BOSTON (Reuters) -U.S. stocks edged higher on Monday on optimism over government infrastructure spending and corporate earnings, even as oil prices slumped on broader macroeconomic fear and the spread of the delta variant of the coronavirus continued.
U.S. senators on Sunday unveiled a bipartisan plan to invest around $1 trillion in roads, bridges, ports, high-speed internet and other infrastructure, with some predicting the spending bill, the largest in decades, could pass as early as this week.
A rebound in corporate profits and the recent drop in bond yields are also bolstering the case for owning stocks, even as markets stand near records and economic growth is expected to slow.
Those factors helped push the S&P 500 index to a near all-time high on Monday morning, although the benchmark basket retreated slightly to gain 6.44 points, or 0.15%, to 4,401.7 by early afternoon.
The Dow Jones Industrial Average rose 39.77 points, or 0.11%, to 34,975.24, and the Nasdaq Composite added 51.59 points, or 0.35%, to 14,724.27.
The MSCI world equity index, which tracks shares in 49 countries, gained 0.47%.
“Constructive news last week on Delta and growth trims downside risks,” JPMorgan market strategists wrote in a note on Monday.
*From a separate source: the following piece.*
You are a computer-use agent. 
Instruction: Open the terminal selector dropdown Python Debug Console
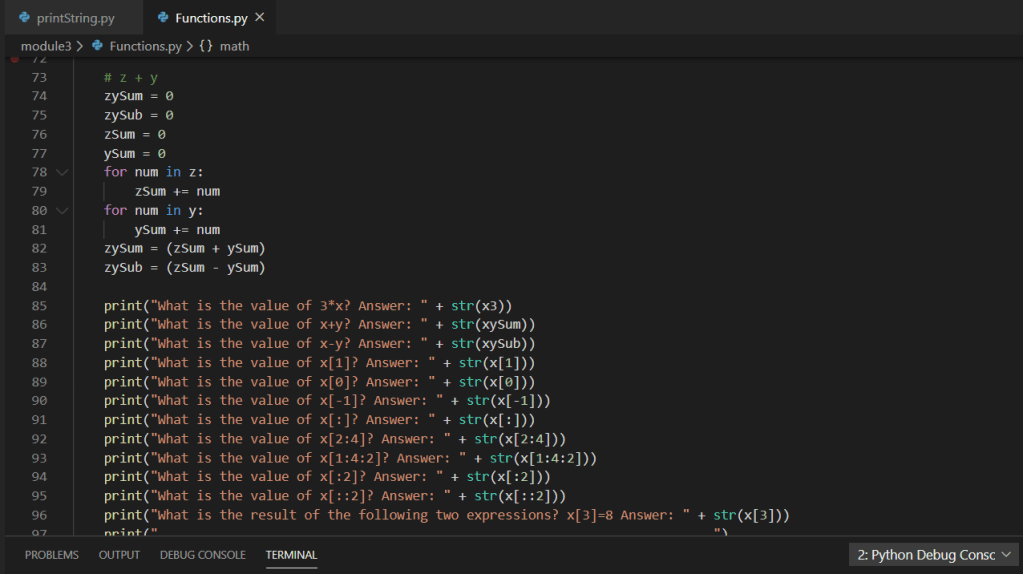(x=934, y=555)
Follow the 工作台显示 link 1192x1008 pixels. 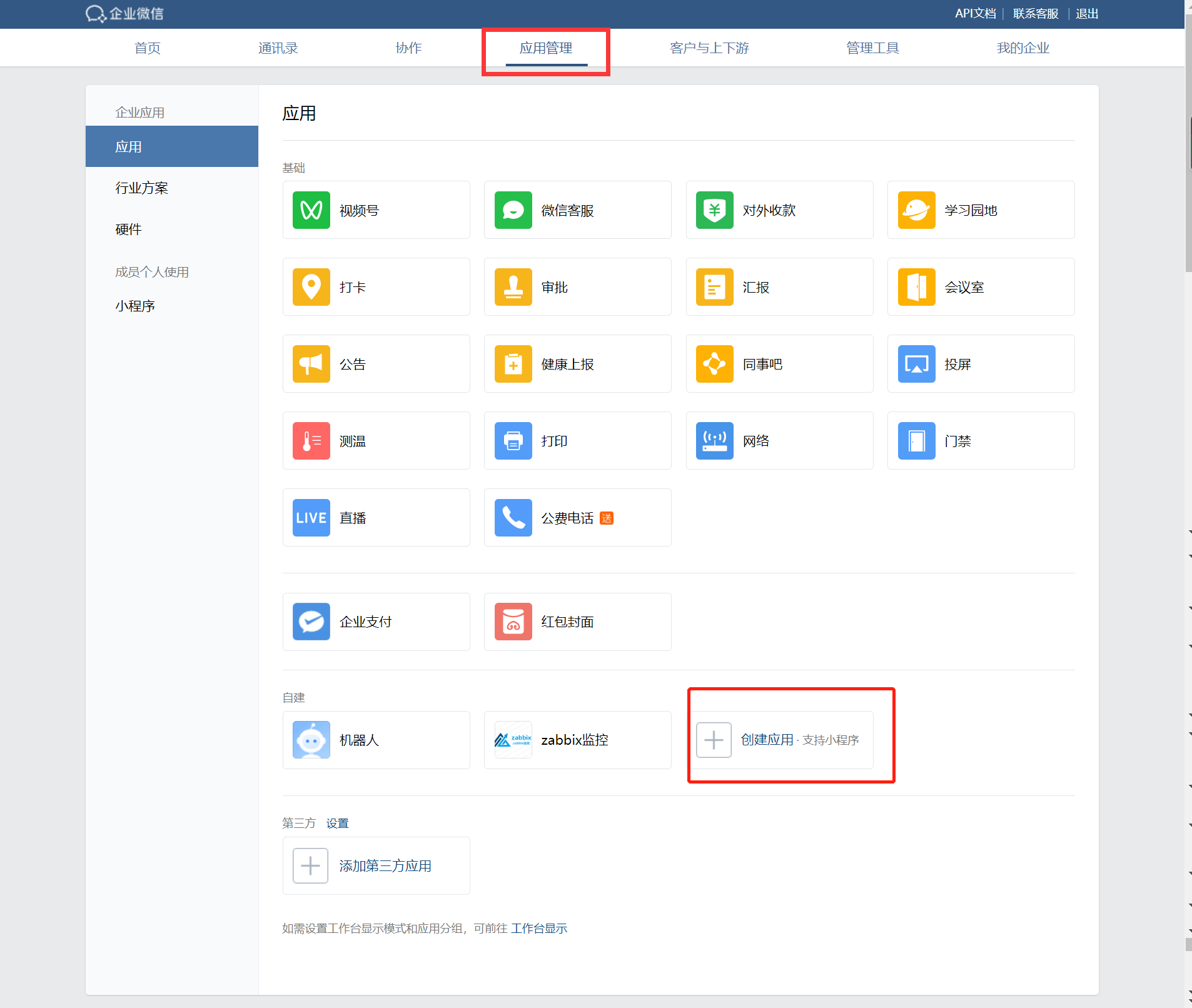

The bank’s outlook cited a surprise decline in British and European COVID-19 cases and recent data supporting the view that “growth boomed in the U.S. for another quarter and rebounded strongly in Europe.”
At the same time, oil prices tumbled about 4% on Monday as weak economic data from China and the United States, the world’s top oil consumers, and higher crude output from OPEC producers stoked fears of weakness in oil demand and oversupply.
U.S. crude recently fell 4.33% to $70.75 per barrel and Brent was at $72.50, down 3.86% on the day.
U.S. manufacturing continued to grow in July, though the pace slowed for the second straight month as spending rotates back to services from goods and shortages of raw materials persist.
Factories around the world are suffering from supply bottlenecks, which sent prices skyrocketing in July, while a new wave of coronavirus infections in Asia demonstrated the fragile nature of the global recovery.
Treasuries Benchmark 10-year notes last rose 25/32 in price to yield 1.1574%, from 1.239% late on Friday, continuing a multi-month decline.
Negatively interpreting lower Treasury yields, however, could be a mistake, according to Morgan Stanley strategist Guneet Dhingra.
“Investors are fitting a narrative of excessive pessimism to lower yields,” Dhingra wrote in a note on Sunday, noting low hospitalizations in Britain from the Delta variant, “suggesting overstated downside risks from COVID-19.”
The dollar fell back toward the one-month lows hit last week when it became clear the Fed was in no hurry to tighten policy.
As of midday Monday, the dollar index fell 0.049%, with the euro down 0.02% to $1.1868.
Gold prices climbed only modestly on Monday as an uptick in risk appetite took some shine off the safe-haven metal.
Spot gold added 0.1% to $1,815.69 an ounce. U.S. gold futures gained 0.12% to $1,814.80 an ounce.